Task material:
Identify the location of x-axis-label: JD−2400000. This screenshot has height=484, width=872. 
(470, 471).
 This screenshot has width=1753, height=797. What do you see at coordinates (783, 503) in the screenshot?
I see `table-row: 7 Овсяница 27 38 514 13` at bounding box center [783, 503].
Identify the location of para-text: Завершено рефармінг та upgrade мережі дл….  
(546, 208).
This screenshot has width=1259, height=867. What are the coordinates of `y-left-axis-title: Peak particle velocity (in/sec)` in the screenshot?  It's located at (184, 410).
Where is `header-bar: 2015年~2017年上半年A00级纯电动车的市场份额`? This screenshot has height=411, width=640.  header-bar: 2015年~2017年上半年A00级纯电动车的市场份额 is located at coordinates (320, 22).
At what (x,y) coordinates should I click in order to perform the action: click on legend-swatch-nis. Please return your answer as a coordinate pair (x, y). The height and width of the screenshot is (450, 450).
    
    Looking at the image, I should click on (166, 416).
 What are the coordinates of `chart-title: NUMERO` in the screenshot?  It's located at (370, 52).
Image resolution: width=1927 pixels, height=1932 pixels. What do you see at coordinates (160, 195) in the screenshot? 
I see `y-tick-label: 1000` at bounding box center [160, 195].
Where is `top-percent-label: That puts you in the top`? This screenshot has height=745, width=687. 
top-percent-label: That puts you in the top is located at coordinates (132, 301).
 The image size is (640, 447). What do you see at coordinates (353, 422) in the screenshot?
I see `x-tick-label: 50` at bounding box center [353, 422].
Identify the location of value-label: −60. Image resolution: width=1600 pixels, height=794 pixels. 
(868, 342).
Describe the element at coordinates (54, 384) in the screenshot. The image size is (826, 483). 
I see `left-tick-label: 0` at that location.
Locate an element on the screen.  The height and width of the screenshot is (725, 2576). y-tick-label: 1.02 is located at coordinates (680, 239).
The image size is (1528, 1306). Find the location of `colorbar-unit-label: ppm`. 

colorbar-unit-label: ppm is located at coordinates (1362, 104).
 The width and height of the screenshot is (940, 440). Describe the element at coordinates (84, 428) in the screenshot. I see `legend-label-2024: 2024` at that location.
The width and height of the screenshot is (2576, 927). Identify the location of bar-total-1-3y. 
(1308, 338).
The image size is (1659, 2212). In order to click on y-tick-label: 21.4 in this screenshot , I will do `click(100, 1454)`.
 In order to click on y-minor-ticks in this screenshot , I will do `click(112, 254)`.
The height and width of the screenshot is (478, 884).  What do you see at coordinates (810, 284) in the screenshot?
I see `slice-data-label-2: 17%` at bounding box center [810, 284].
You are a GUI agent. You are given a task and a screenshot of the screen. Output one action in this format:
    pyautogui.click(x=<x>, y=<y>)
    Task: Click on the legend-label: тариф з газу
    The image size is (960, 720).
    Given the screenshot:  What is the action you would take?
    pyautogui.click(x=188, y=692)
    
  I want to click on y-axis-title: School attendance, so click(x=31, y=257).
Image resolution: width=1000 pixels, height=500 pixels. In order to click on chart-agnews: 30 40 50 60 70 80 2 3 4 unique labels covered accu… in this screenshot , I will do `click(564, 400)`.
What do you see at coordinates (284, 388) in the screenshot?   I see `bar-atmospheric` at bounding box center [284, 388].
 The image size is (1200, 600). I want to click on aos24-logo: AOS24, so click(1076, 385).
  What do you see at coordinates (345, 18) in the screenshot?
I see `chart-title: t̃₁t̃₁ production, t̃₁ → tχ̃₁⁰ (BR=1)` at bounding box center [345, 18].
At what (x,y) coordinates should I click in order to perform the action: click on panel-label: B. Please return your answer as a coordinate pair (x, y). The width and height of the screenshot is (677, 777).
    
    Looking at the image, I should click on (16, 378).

Exercise goal: Retype the data from the line with "has height=745, width=687." to the line with "center [810, 284].", both included, with no changes.

Task result:
Where is `top-percent-label: That puts you in the top`? This screenshot has height=745, width=687. 
top-percent-label: That puts you in the top is located at coordinates (132, 301).
 The image size is (640, 447). What do you see at coordinates (353, 422) in the screenshot?
I see `x-tick-label: 50` at bounding box center [353, 422].
Identify the location of value-label: −60. Image resolution: width=1600 pixels, height=794 pixels. 
(868, 342).
Describe the element at coordinates (54, 384) in the screenshot. The image size is (826, 483). 
I see `left-tick-label: 0` at that location.
Locate an element on the screen.  The height and width of the screenshot is (725, 2576). y-tick-label: 1.02 is located at coordinates (680, 239).
The image size is (1528, 1306). Find the location of `colorbar-unit-label: ppm`. 

colorbar-unit-label: ppm is located at coordinates (1362, 104).
 The width and height of the screenshot is (940, 440). Describe the element at coordinates (84, 428) in the screenshot. I see `legend-label-2024: 2024` at that location.
The width and height of the screenshot is (2576, 927). Identify the location of bar-total-1-3y. 
(1308, 338).
The image size is (1659, 2212). In order to click on y-tick-label: 21.4 in this screenshot , I will do `click(100, 1454)`.
 In order to click on y-minor-ticks in this screenshot , I will do `click(112, 254)`.
The height and width of the screenshot is (478, 884).  What do you see at coordinates (810, 284) in the screenshot?
I see `slice-data-label-2: 17%` at bounding box center [810, 284].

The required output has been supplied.